Record excerpts
=====

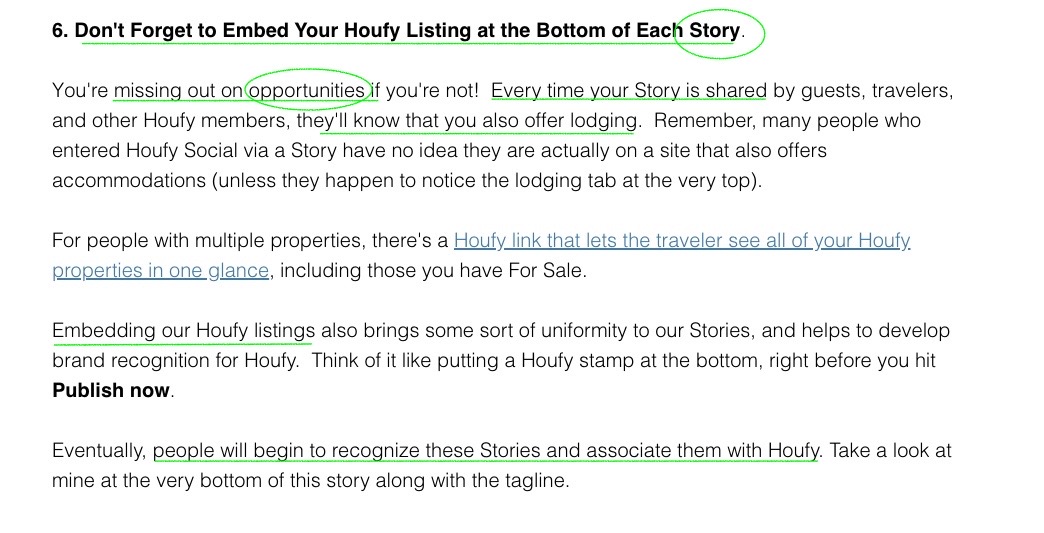Click underlined 'Every time your Story is shared'
This screenshot has height=533, width=1044.
click(628, 91)
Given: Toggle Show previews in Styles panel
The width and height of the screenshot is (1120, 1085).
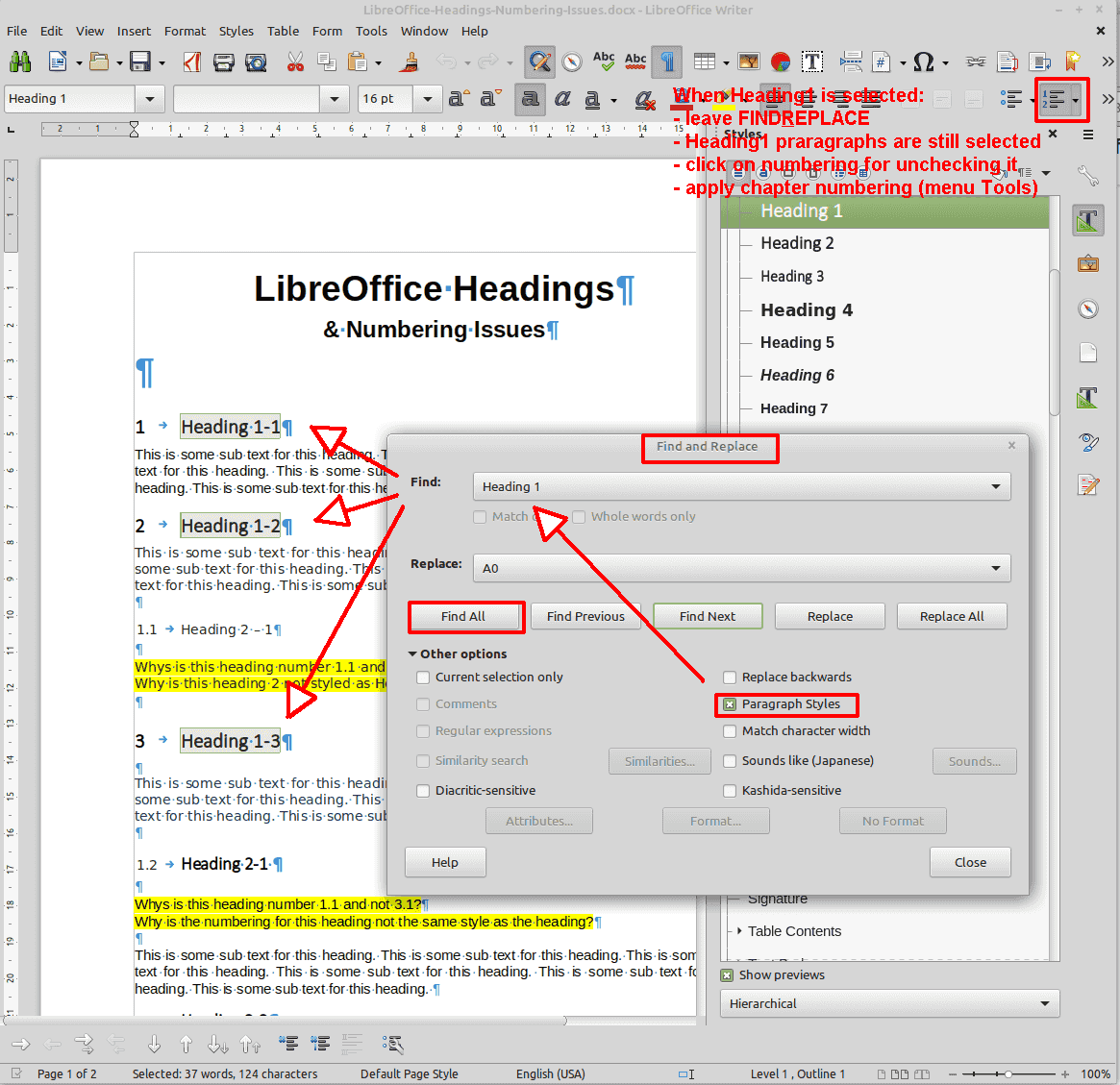Looking at the screenshot, I should click(724, 974).
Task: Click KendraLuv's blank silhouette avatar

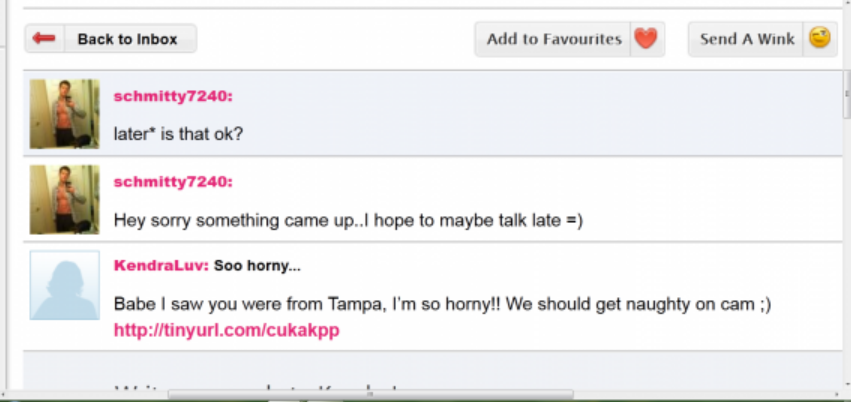Action: coord(65,285)

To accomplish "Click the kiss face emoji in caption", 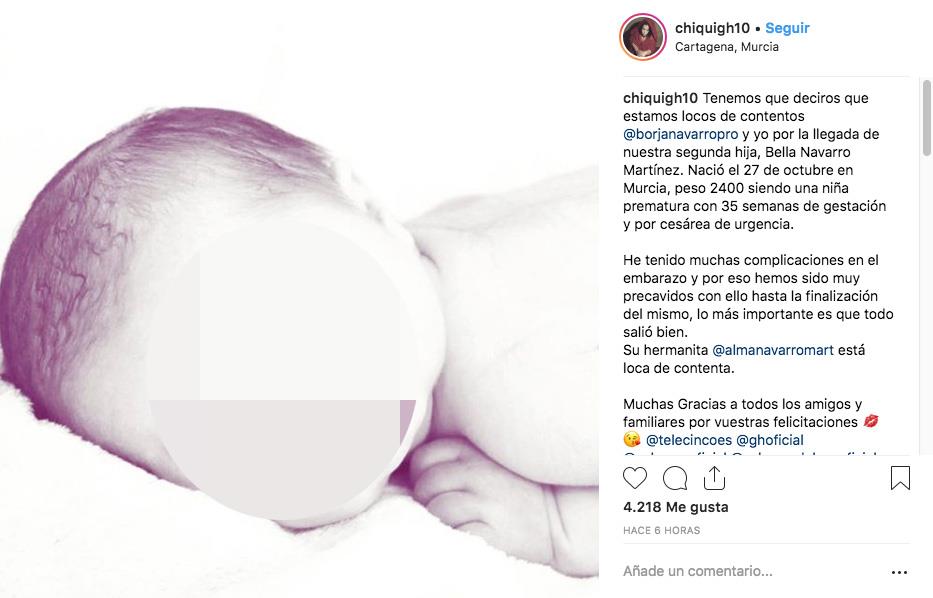I will pos(632,440).
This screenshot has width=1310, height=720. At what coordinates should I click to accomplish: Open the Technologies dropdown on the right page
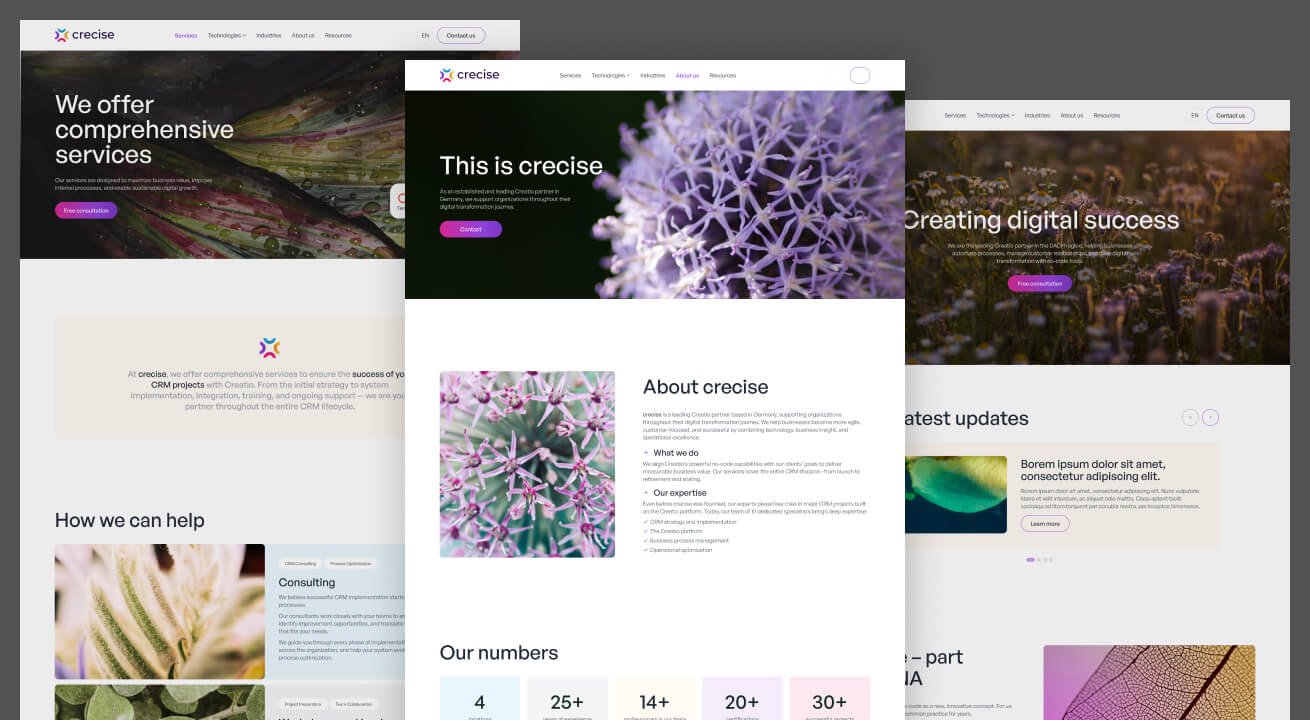994,115
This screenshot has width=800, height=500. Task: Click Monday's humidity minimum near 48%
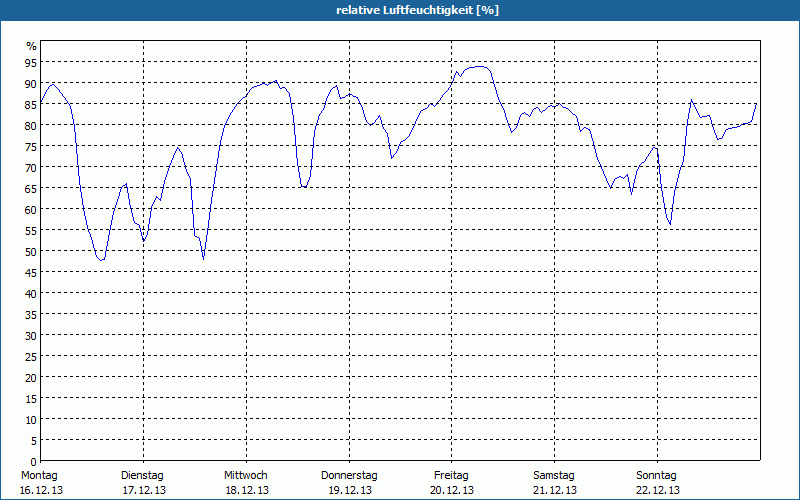[x=101, y=260]
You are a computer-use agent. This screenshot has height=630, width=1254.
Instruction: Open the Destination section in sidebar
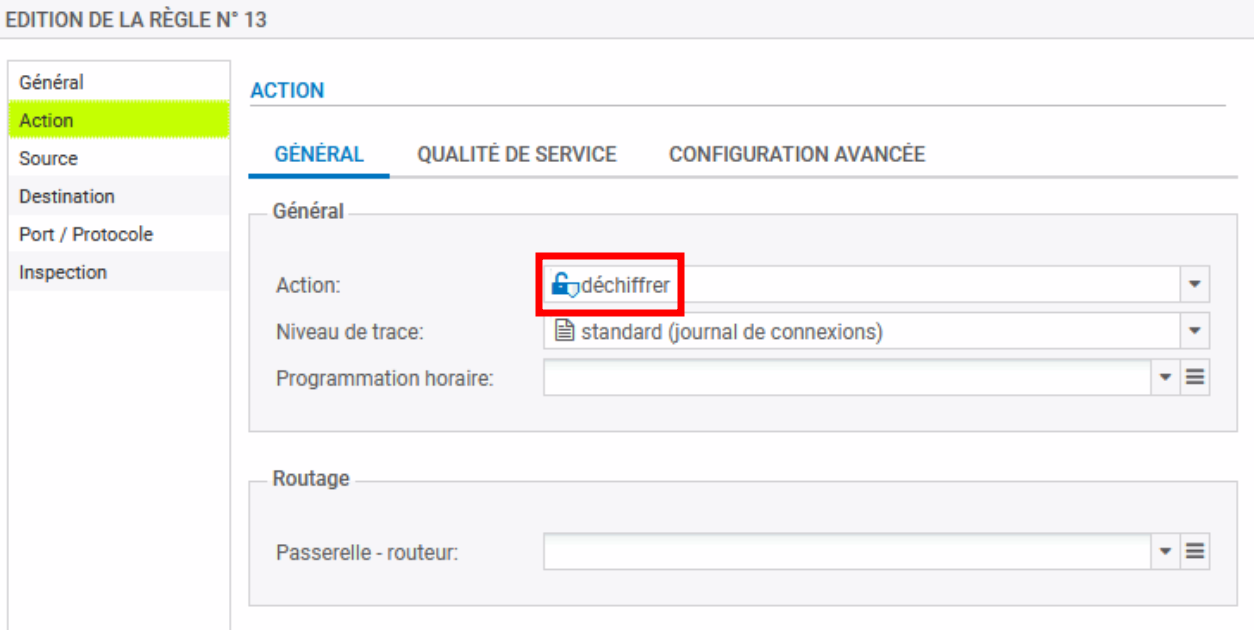(67, 196)
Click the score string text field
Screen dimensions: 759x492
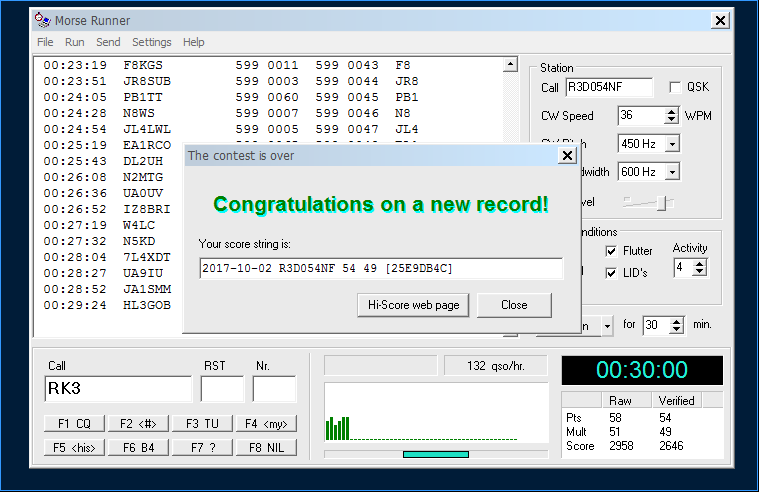point(380,268)
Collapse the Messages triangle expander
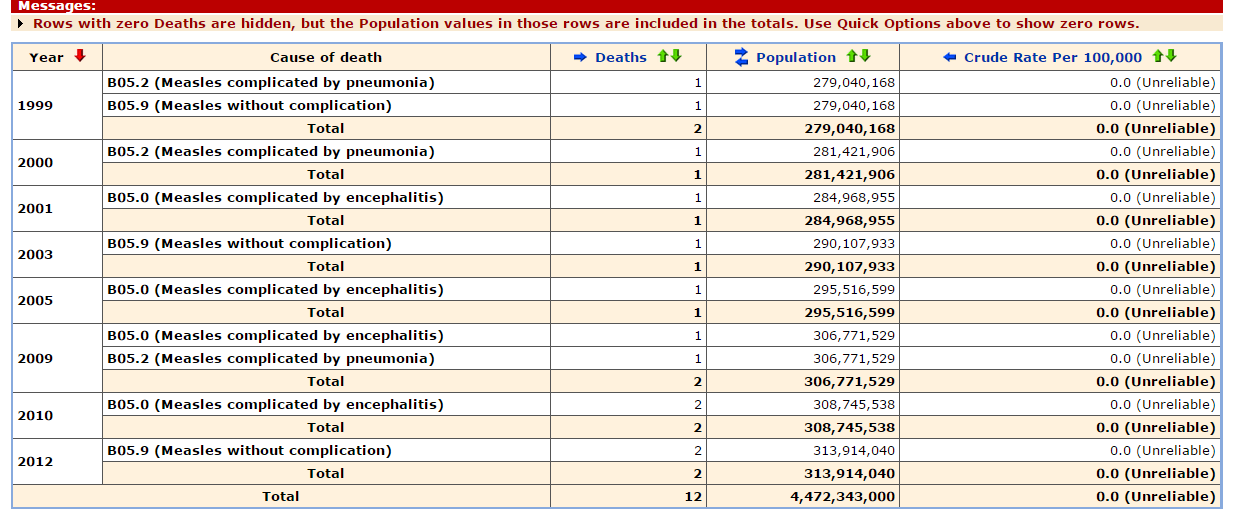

=====

Exact copies of the lines from the one containing "Instruction: Open the" through the final line of the data are required; pictures are to be omitted.

Output below
Instruction: Open the Destination section in sidebar
(67, 196)
Click the score string text field
Screen dimensions: 759x492
point(380,268)
Collapse the Messages triangle expander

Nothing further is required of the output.